Chris started with a MAXNC 10 open-loop machine. The included driver boxes (which we came to understand were complete crap) use one pin per winding. This requires two parallel ports for 4 axes. So, a year or so ago, before he switched to L297/8-based boards, I helped Chris design an avr-based translator from step+direction pulses to the individual winding activation signals. Today I'm posting the program, which I compiled with avr-gcc. In the future I might post the board, which was a double sided design created in eagle.

The program itself is small, but a atmega16 is required because of the requirement for 8 inputs and 16 outputs.

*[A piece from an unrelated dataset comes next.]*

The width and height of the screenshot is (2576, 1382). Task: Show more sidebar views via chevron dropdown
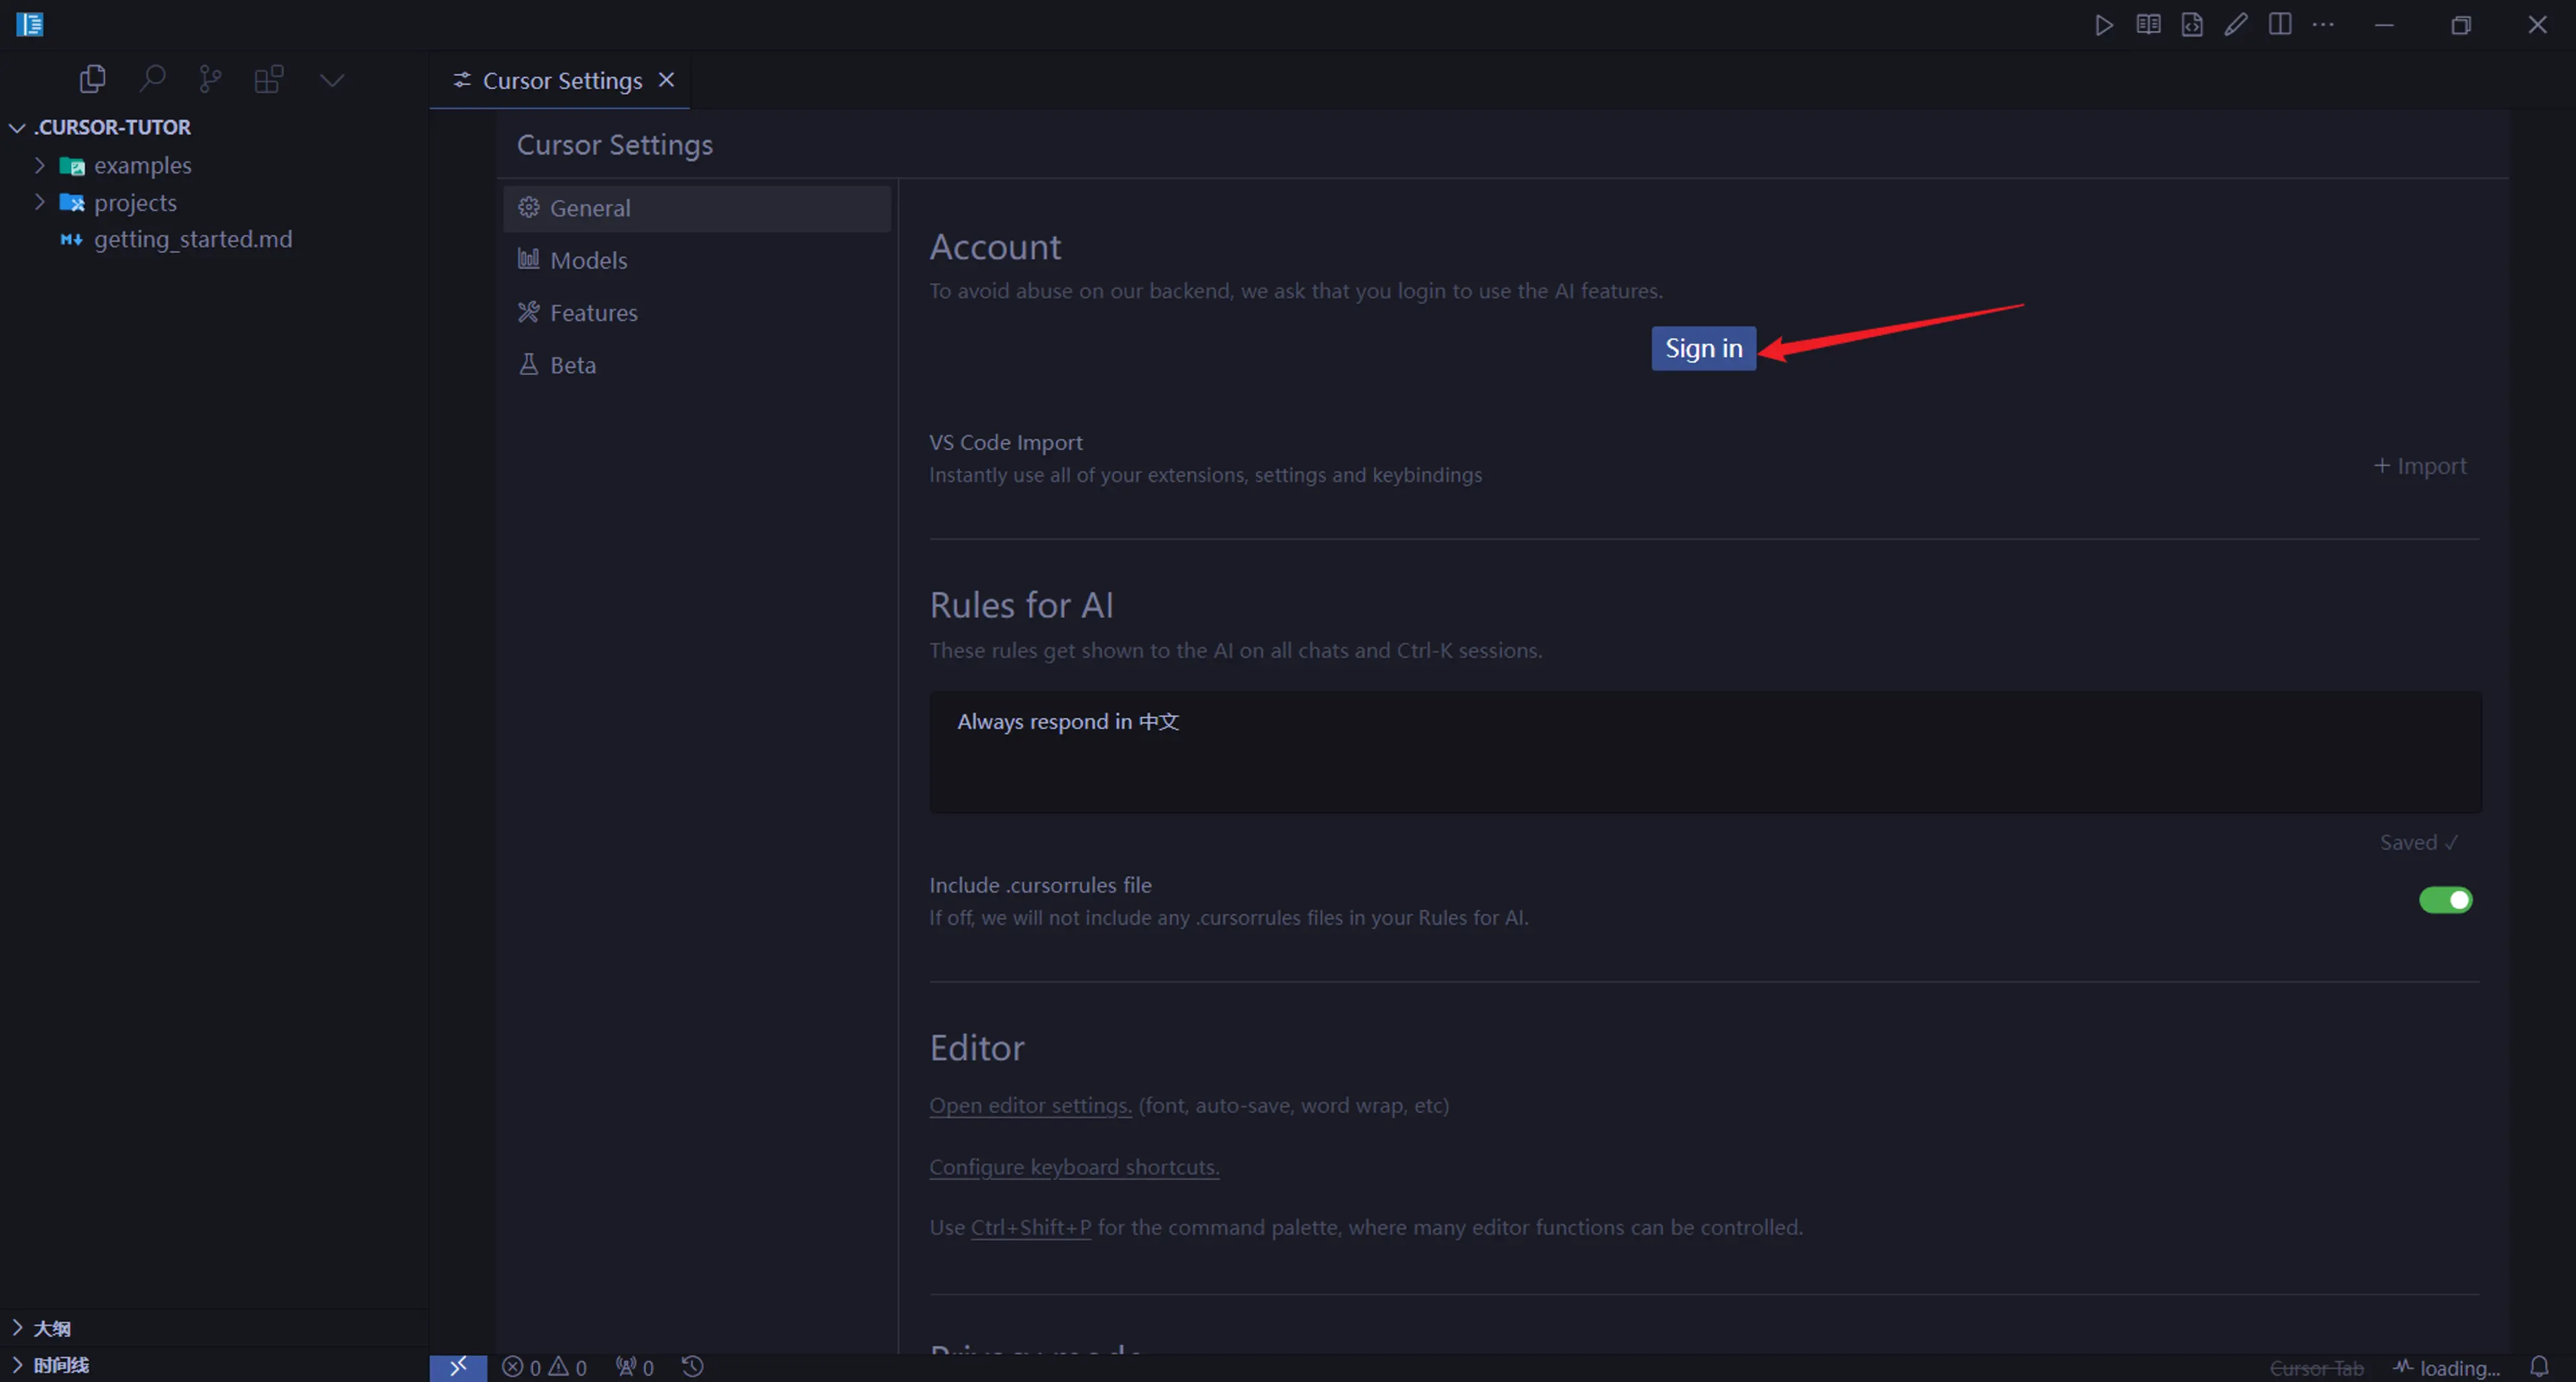click(x=332, y=80)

A trick is used to increase the number of interrupts: In addition to the INT0 and INT1 signals, the external counter pins are used as interrupts. By preloading the counters with 0xff (8-bit T0) and 0xffff (16-bit T1), the next rising edge seen on the pin will trigger an interrupt.

We initially had problems with the board losing steps. I believe this was fixed by making the correct settings in EMC: The "step" signal is active high, and the direction signal is latched after the "step" signal is asserted.

I don't know for sure how fast this board can go; It obviously depends on the clock speed you choose from the AVR. Based on what I recall about reading the disassembly, a "step" pulse took around 50 AVR cycles to finish being translated. This means that if it sees an edge on all 4 step pins at once, the direction output must still be valid up to 200 AVR cycles after the step, or 12.5us at 16MHz. Similarly, this would indicate a maximum step rate of 80kHz at 16MHz. In practice, I think that Chris's machine was limited to about 12ipm at that time, a step rate of 1600Hz, so we didn't get anywhere near these theoretical limits.

I had one thought when I looked at this program today. With an atmega16 there is no reason to use PROGMEM for the motor stepping pattern.